Stop cleaning and cooking for him.Look after yourself and the children and he will soon get the message that he doesn’t have a maid.


----------



## Thor (Oct 31, 2011)

Be loyal to yourself and your child! Loyalty does not require you to accept abuse to you and your child.

I don't see how you can stay with a pathological liar. If he is indeed one, it seems to me you and your child are going to suffer. Everyone would be better off if you divorced.

The way to deal with bad behavior is boundaries. The nuclear boundary is "I cannot remain in a relationship with a liar". A lesser boundary might be "I won't do chores for someone who does not do their share also".

Did you ever tell him that you are losing the ability to love him or to stay in the relationship? If he knows how serious things are for you and yet he doesn't make changes, he is choosing the consequences.
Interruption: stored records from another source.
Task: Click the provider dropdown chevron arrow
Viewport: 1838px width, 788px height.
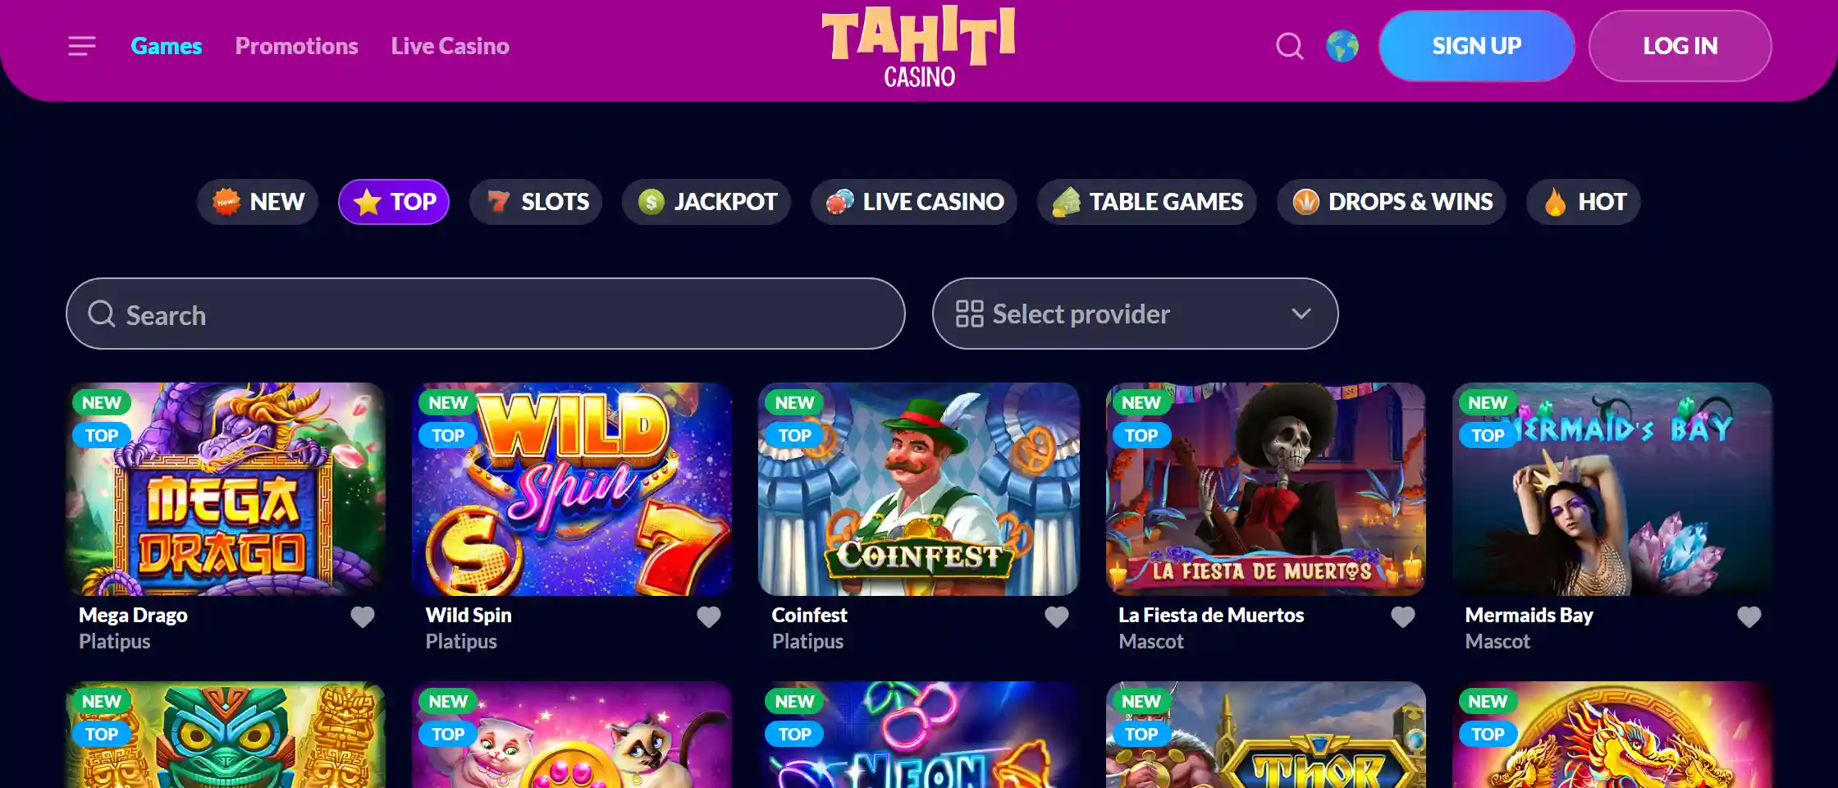Action: (x=1301, y=314)
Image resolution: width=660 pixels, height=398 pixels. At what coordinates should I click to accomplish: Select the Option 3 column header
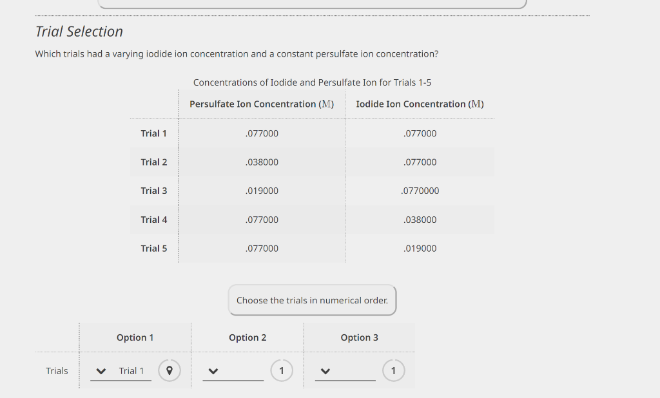[359, 337]
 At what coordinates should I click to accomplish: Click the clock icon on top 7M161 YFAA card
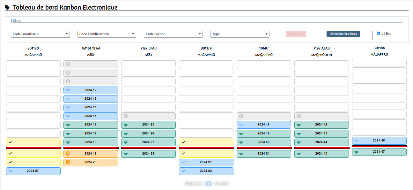point(68,64)
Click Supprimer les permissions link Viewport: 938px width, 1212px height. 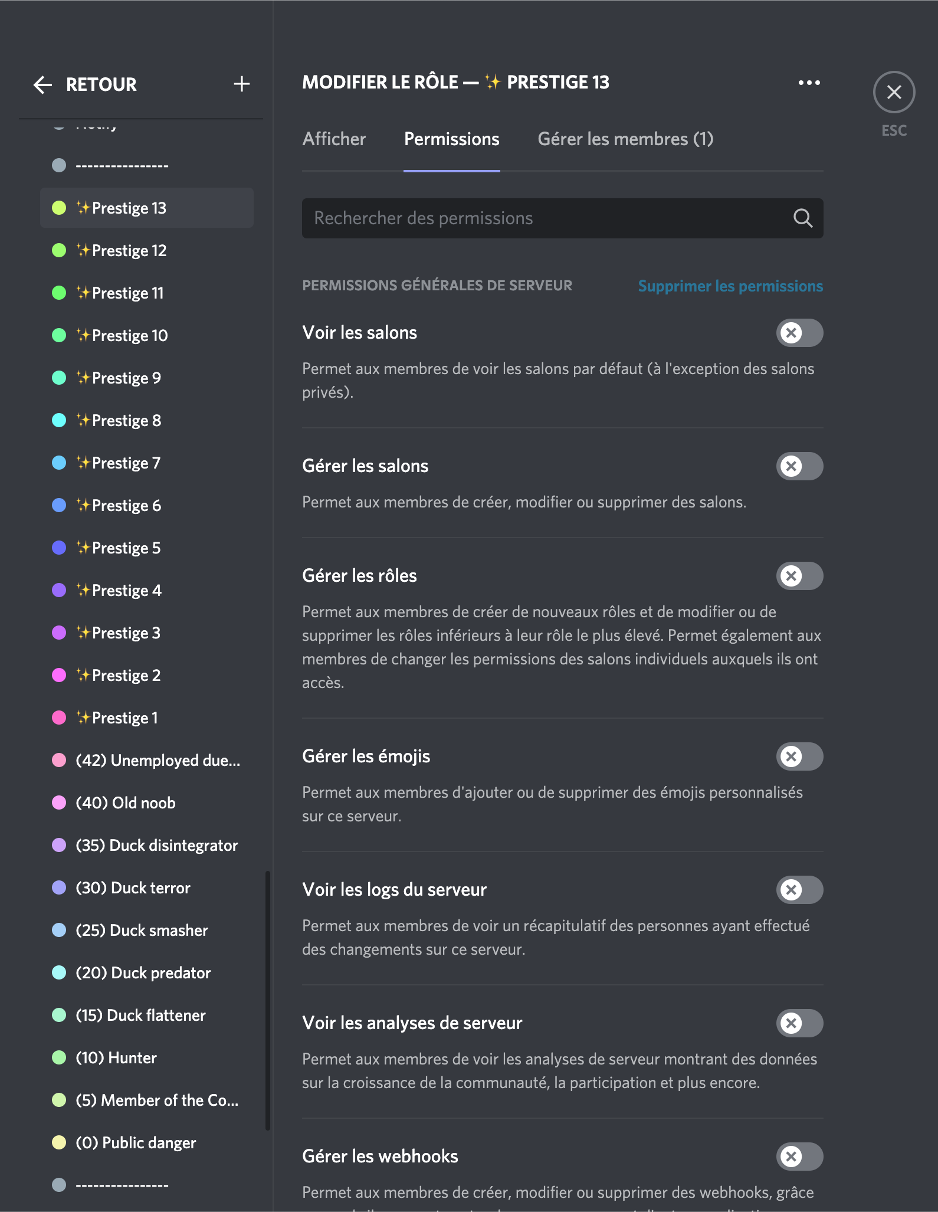(x=730, y=286)

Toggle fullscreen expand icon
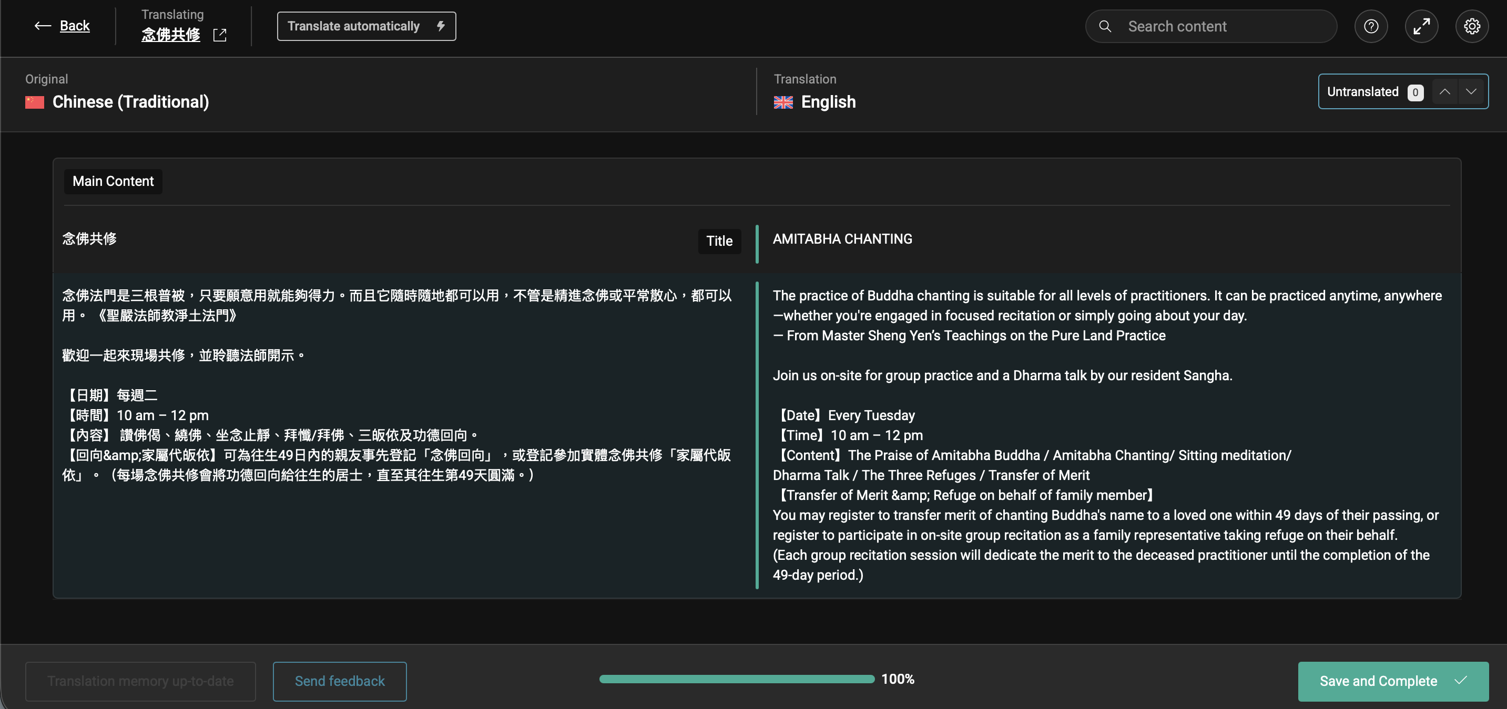(1421, 26)
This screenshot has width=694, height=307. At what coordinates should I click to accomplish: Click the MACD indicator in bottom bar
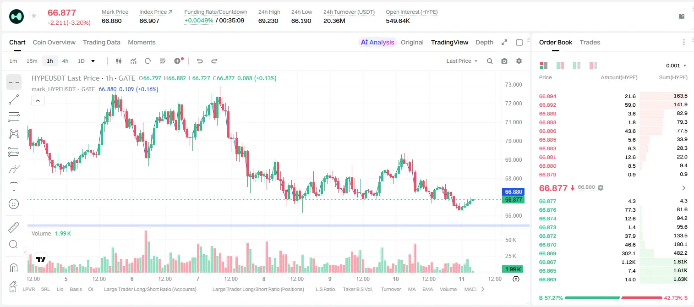tap(471, 289)
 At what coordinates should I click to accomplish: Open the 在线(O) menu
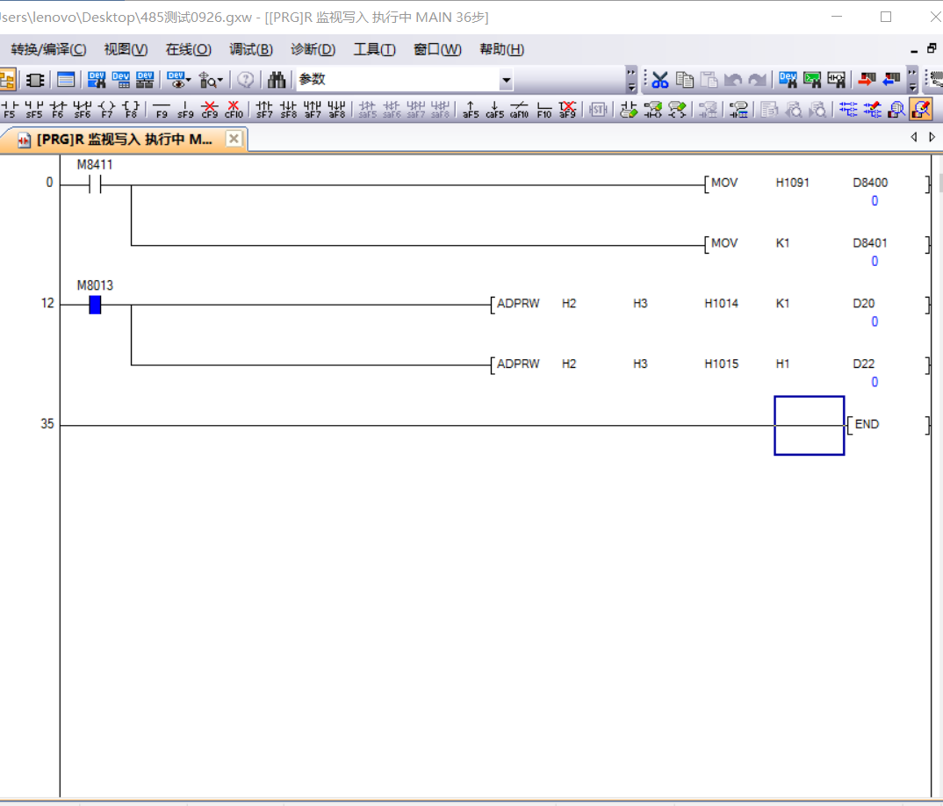(188, 49)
Note that you don't have to hate someone to leave the relationship. He can have many good attributes, but the bad things can override the good. You can care about him yet not be able to remain in a marriage with him.


----------



## Adelais (Oct 23, 2013)

I'm sorry, Kayfaith, it sounds like you married a man-boy: a boy in a man's body.

He is not behaving like a man, a father, a protector. He is not going to change unless he sees that he needs to.

Like Thor says, you will need to tell him your boundaries. First you need to figure out what your boundaries are, what you are willing to live with in a marriage

You are right about actions speaking louder than words. What are you willing to do if his actions don't meet his words? How many chances does he get? Has he used them up already?

Sometimes you have to be willing to lose your marriage to save it. If you are willing to walk away from his abuses, and he knows it by YOUR actions he might begin to take a serious look at himself. You will need to follow through, like not threatening divorce, but going to the courthouse to get a copy of the papers and start filling them out, discussing child custody, etc. That will prove to him that you are serious. Hold onto them after you have filled them out and if he backslides, file them.


----------